Elsewhere, there are good short essays on Philip K Dick, James Tiptree Jr., and Tolkien. Moorcock, of course, hated Tolkien with a profound hatred, but for Le Guin, he’s the high point of the genre, a writer she’s glad she didn’t read too early, because that might have skewed her own writing:
‘Those who fault Tolkien on the Problem of Evil are usually those who have an answer to the Problem of Evil — which he did not. What kind of answer, after all, is it to drop a magic ring into an imaginary volcano?’
But here, Le Guin is doing a very different job from Moorcock. She is, mostly, defending fantasy and science fiction for their own sakes — often, defending imagination for its own sake — rather than sifting out the good from the bad. (She does have the occasional go at a specific author — not as frothingly vitriolic as Moorcock, but just as damning: ‘The recent fantasy best-seller Jonathan Livingstone Seagull is a serious book, unmistakably sincere. It is also intellectually, ethically and emotionally trivial. The author has not thought things through. He is pushing one of the beautifully packaged Instant Answers we specialise in in this country.’)

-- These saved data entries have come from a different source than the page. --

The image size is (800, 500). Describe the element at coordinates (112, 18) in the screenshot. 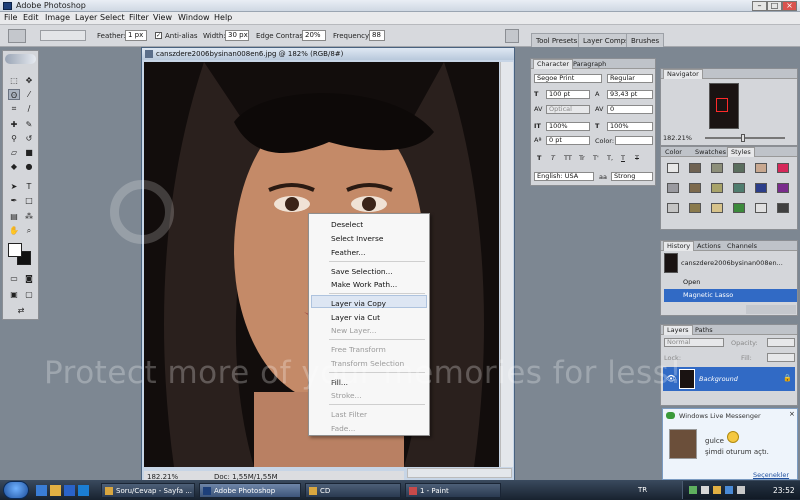

I see `menu-select: Select` at that location.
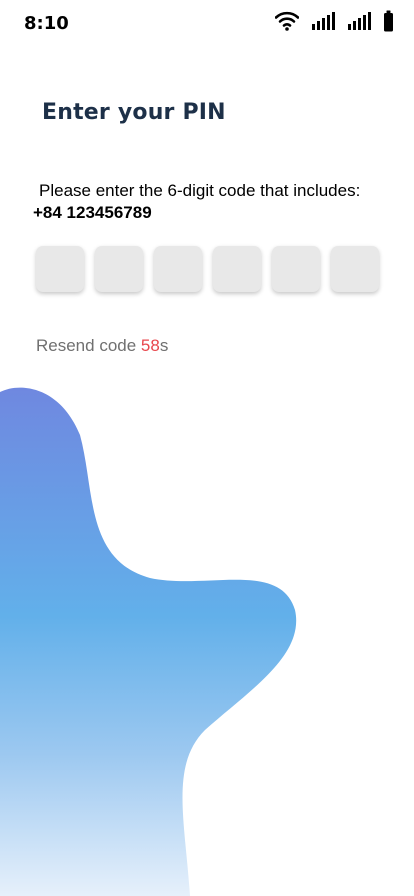 This screenshot has width=414, height=896. I want to click on resend-label: Resend code, so click(88, 346).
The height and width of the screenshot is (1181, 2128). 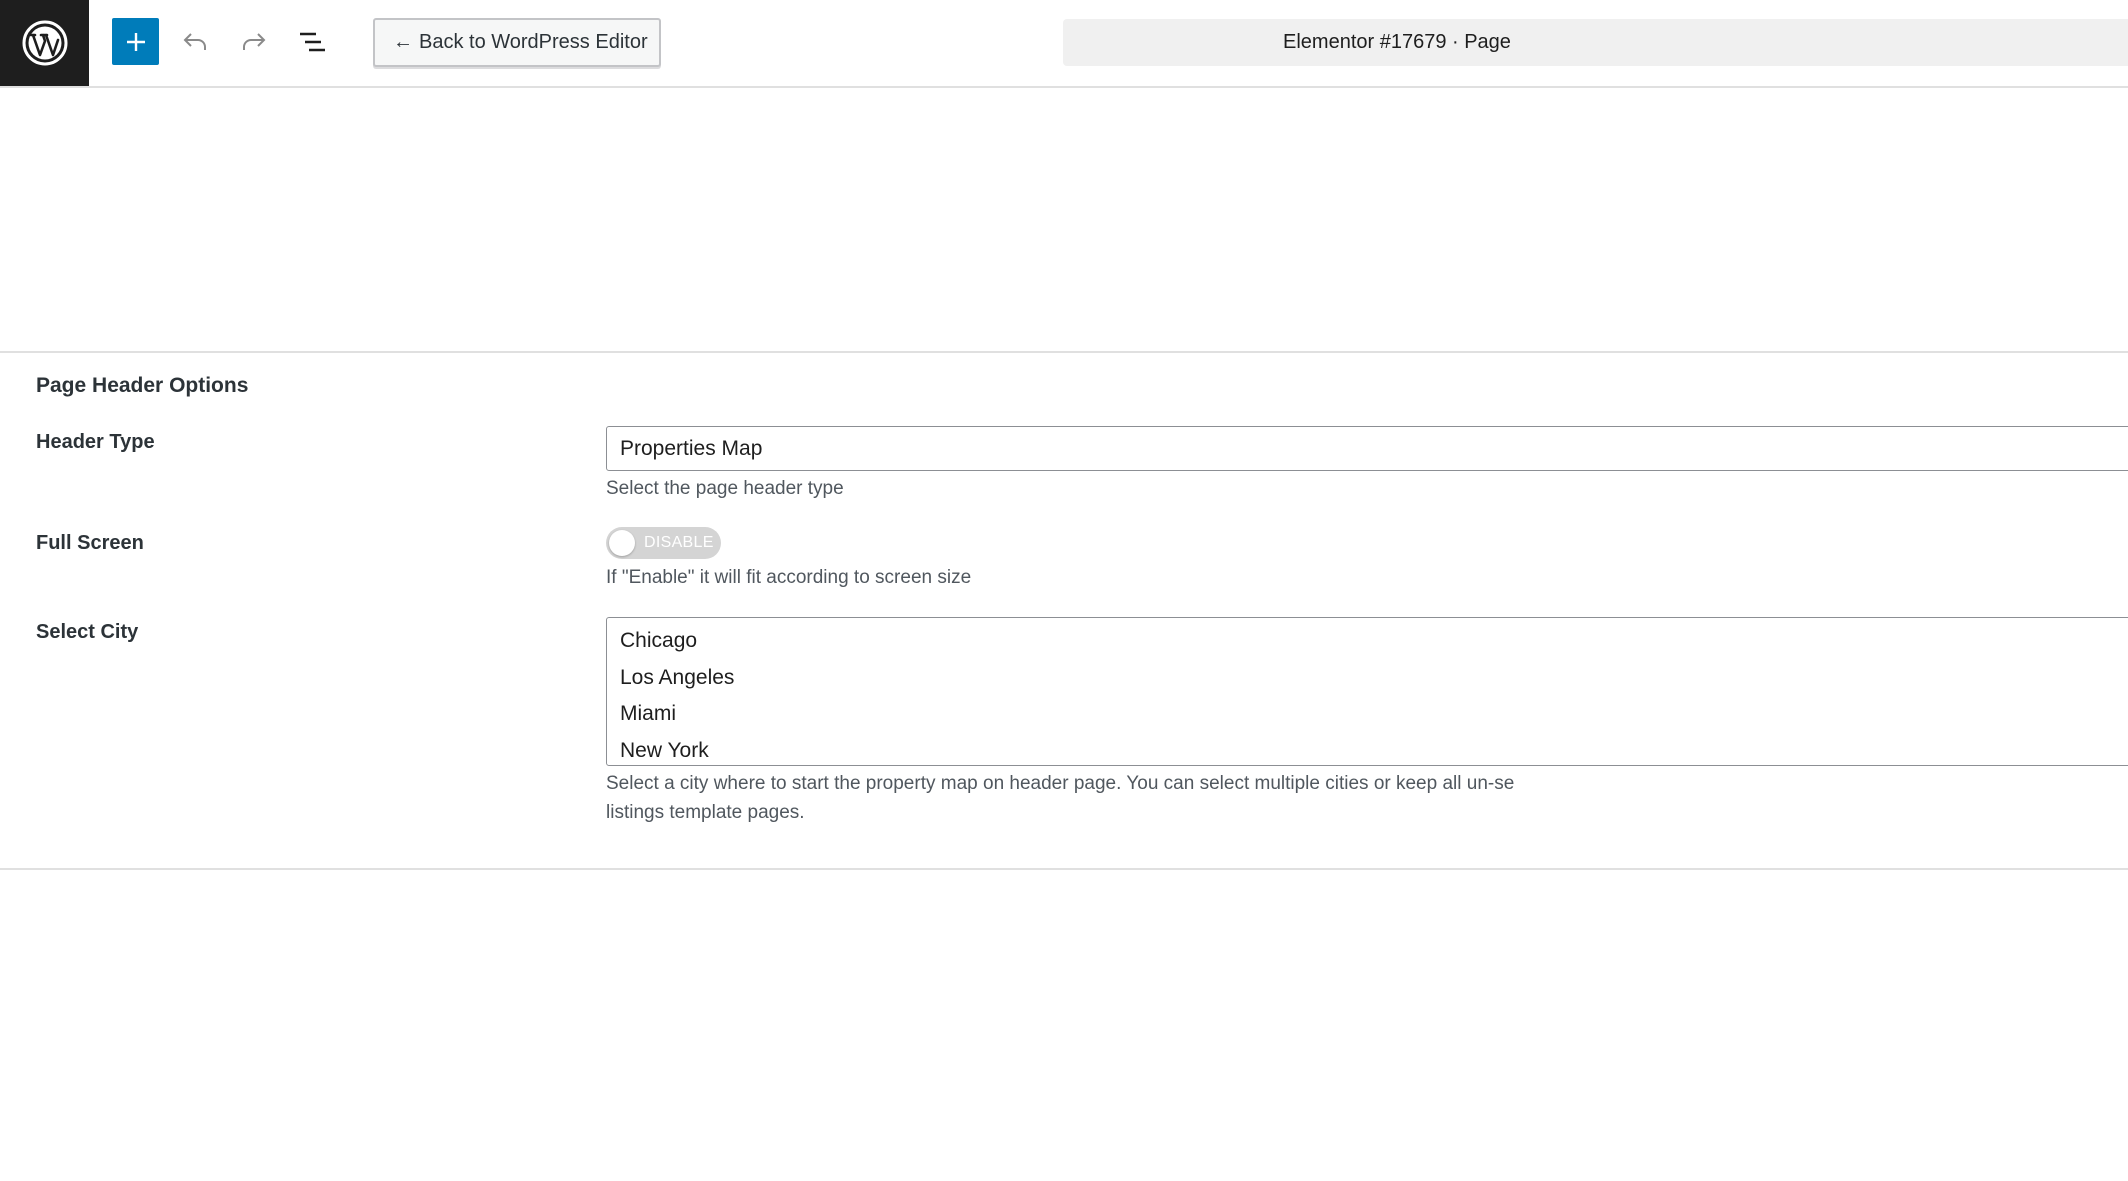 I want to click on undo-icon, so click(x=194, y=42).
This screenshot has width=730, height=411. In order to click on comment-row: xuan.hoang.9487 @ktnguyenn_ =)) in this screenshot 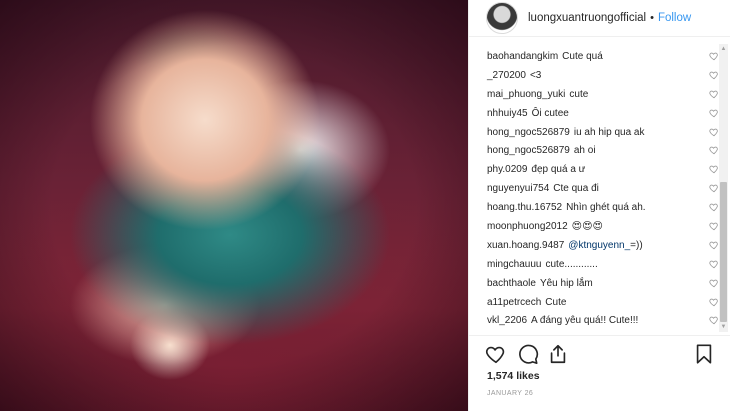, I will do `click(594, 246)`.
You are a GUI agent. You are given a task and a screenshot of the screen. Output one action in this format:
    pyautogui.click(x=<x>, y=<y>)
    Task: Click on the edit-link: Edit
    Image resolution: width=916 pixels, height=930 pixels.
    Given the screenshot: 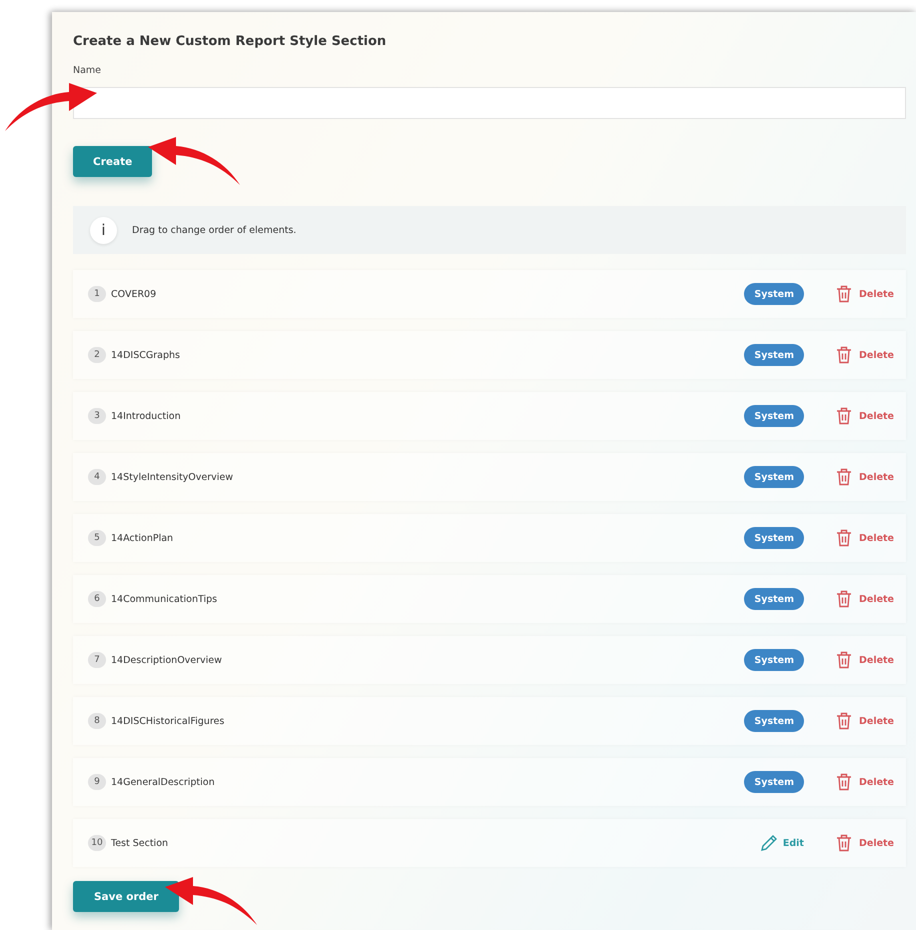 What is the action you would take?
    pyautogui.click(x=782, y=843)
    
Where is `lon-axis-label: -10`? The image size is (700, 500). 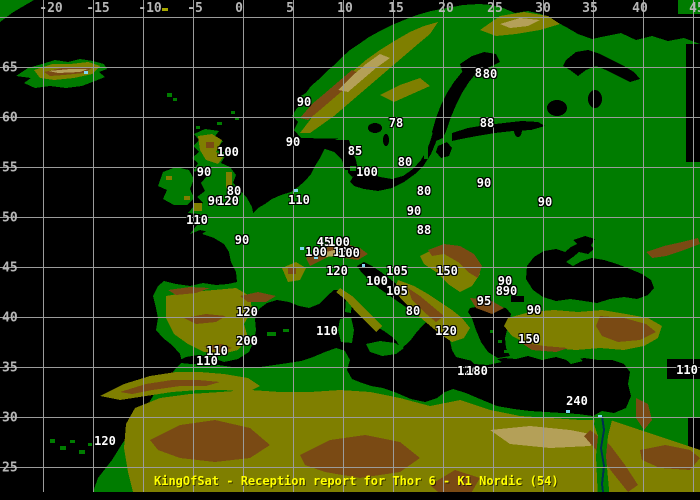
lon-axis-label: -10 is located at coordinates (150, 8).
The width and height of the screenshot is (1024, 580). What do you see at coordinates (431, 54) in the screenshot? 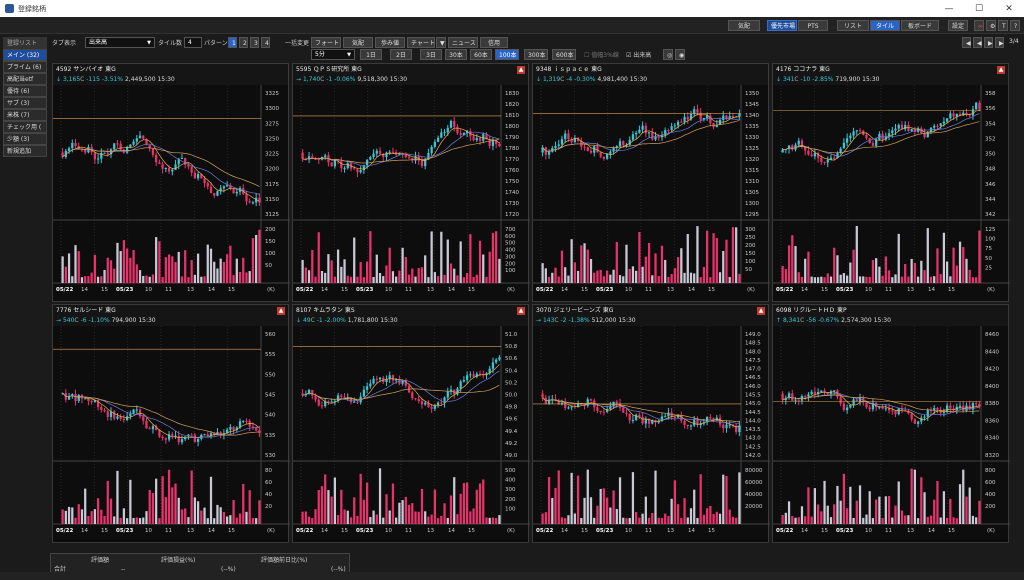
I see `days-3-button: 3日` at bounding box center [431, 54].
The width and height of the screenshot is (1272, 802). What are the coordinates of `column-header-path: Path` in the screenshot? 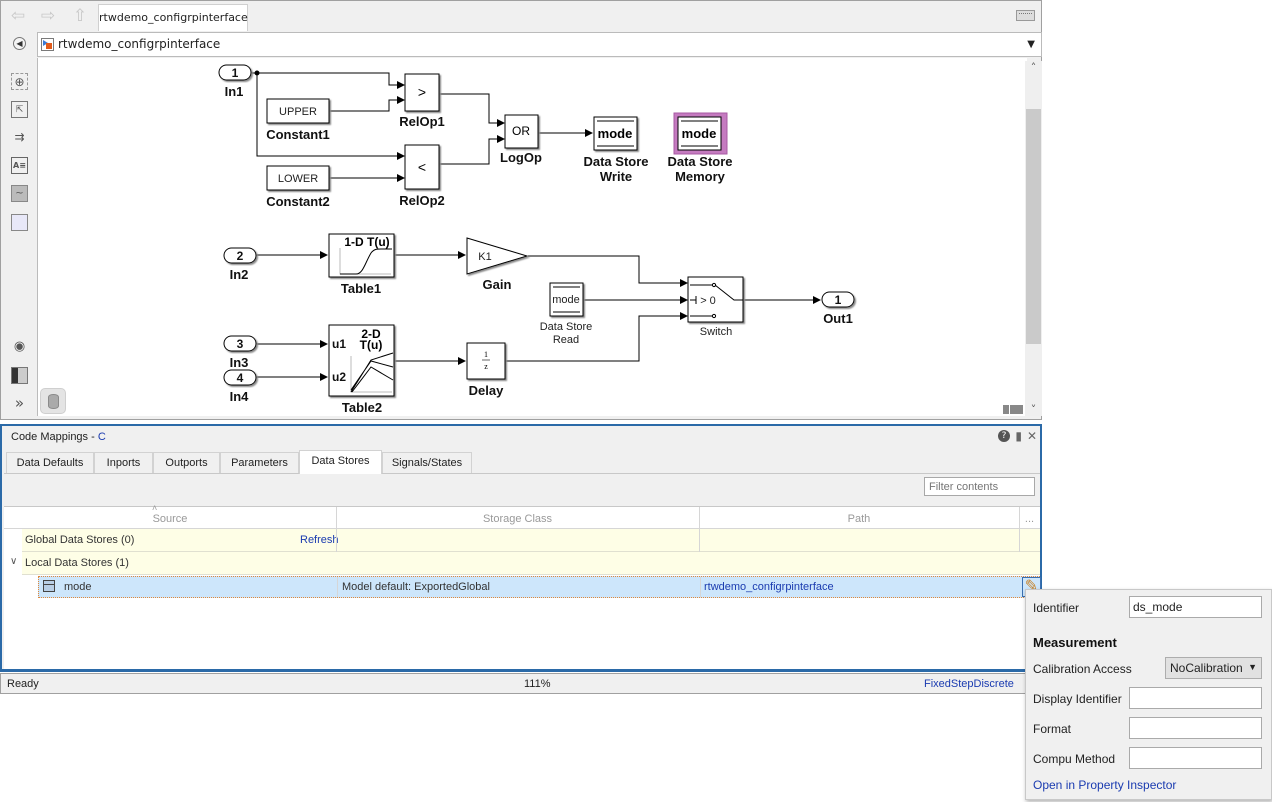 It's located at (859, 519).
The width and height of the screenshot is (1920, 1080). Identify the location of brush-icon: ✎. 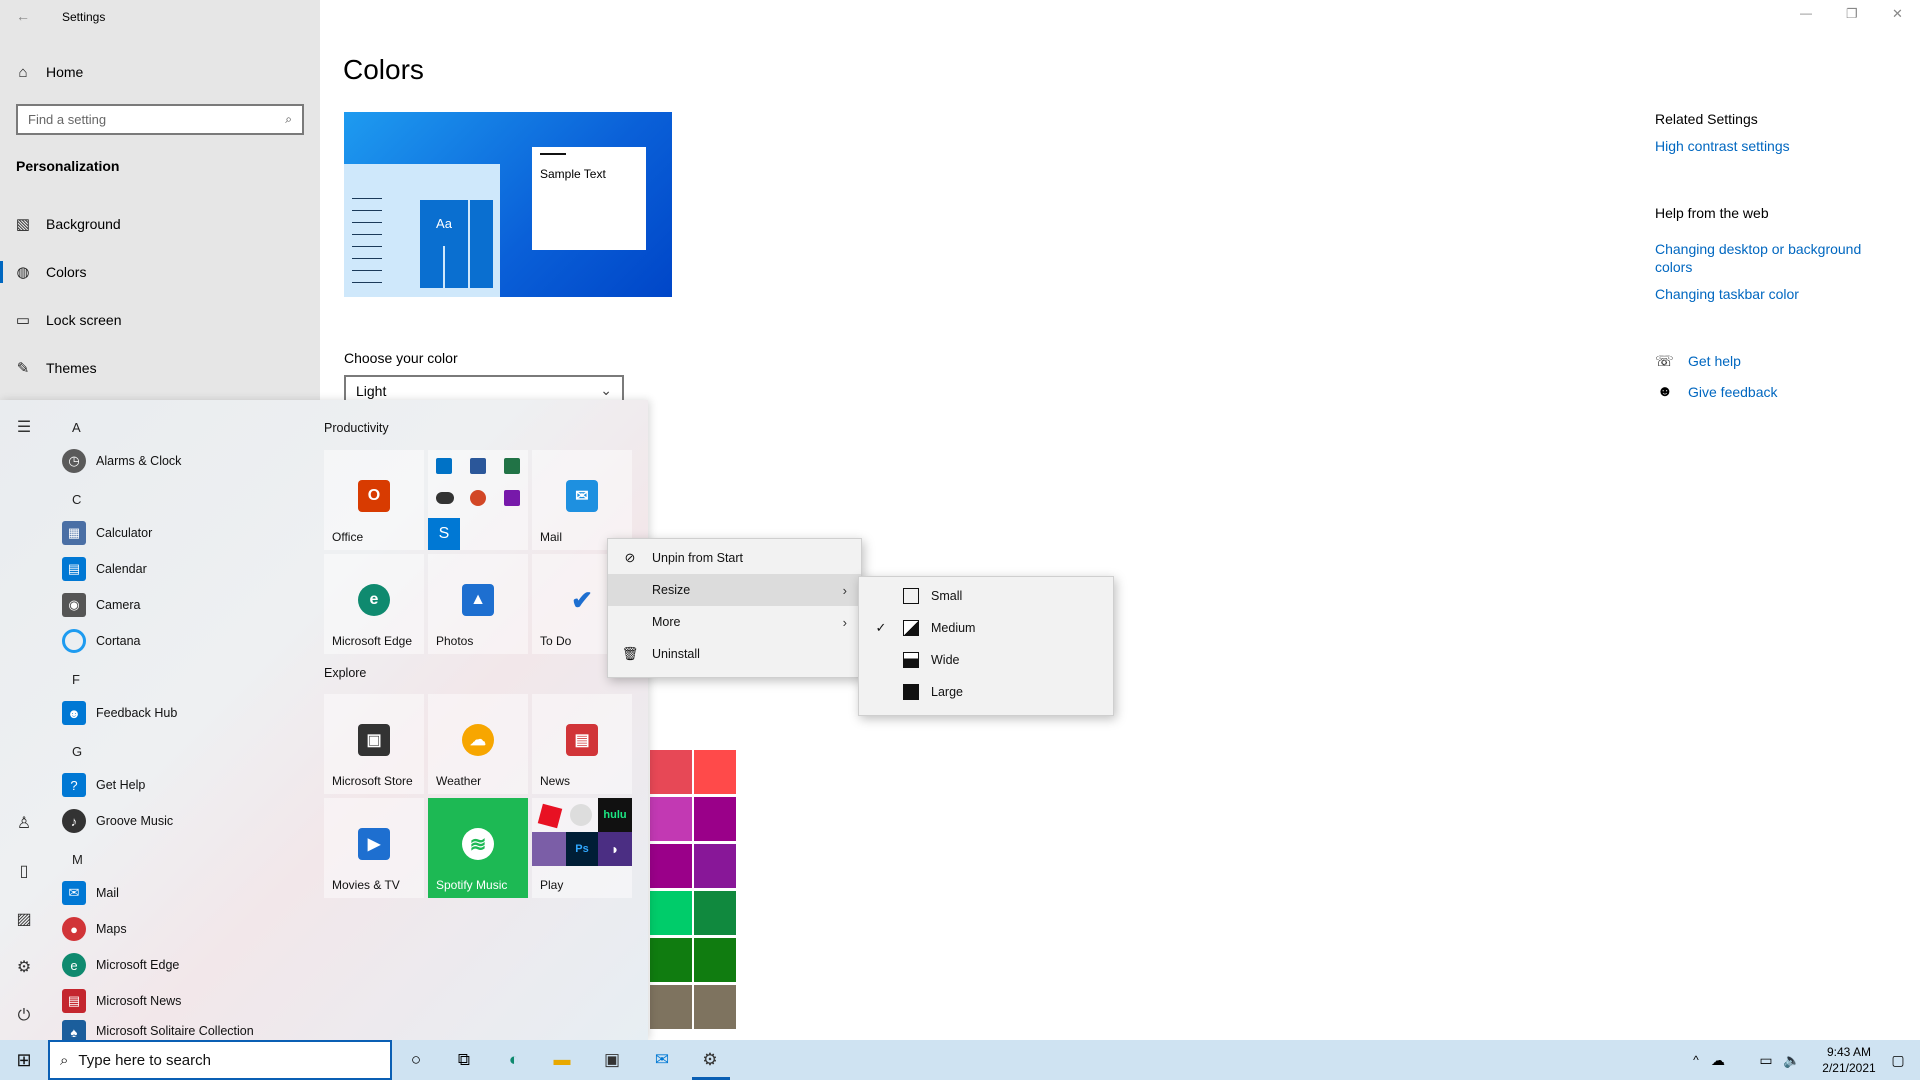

Like Wizardry and Wild Romance, The Language of the Night is very much of its time, as a lot of the essays chart the early stages of SF’s emergence from the ghettoes of the past:
‘SF is pretty well grown up now. We’ve been through our illiterate stage, our latent nonsexual stage, and the stage when you can’t think of anything but sex, and the other stages, and we really do seem to be on the verge of maturity now.’
But some of Le Guin’s exhortations are just as relevant. In ‘Stalin in the Soul’ — a wonderfully-argued piece about the art of art — Le Guin holds up Zamyatin’s We as an example of what she thinks is the best of all SF novels, yet one that was written under a repressive regime, and only ever published outside its author’s home country. She compares this to the sort of art most often produced in her own, free country, which is all too often self-enslaved to the market.
Perhaps the problem nowadays is that fantasy and SF — in certain forms — are too easily accepted, so much so that we fail to remember what they can do, what they can be. ‘Fantasy,’ Le Guin says, ‘is nearer to poetry, to mysticism, and to insanity than naturalistic fiction is.’ It’s a jolt to read this, in a culture swamped with fantastic imagery, in novels, films, and games. It reminds you there are really profound, great, even dangerous things to be found in works of the imagination, and that they are, perhaps, just as rare today, even when fantasy and SF are so much more culturally acceptable.
‘The great fantasies, myths and tales are indeed like dreams: they speak from the unconscious to the unconscious, in the language of the unconscious — symbol and archetype. Though they use words, they work the way music does: they short-circuit verbal reasoning, and go straight to the thoughts that lie too deep to utter.’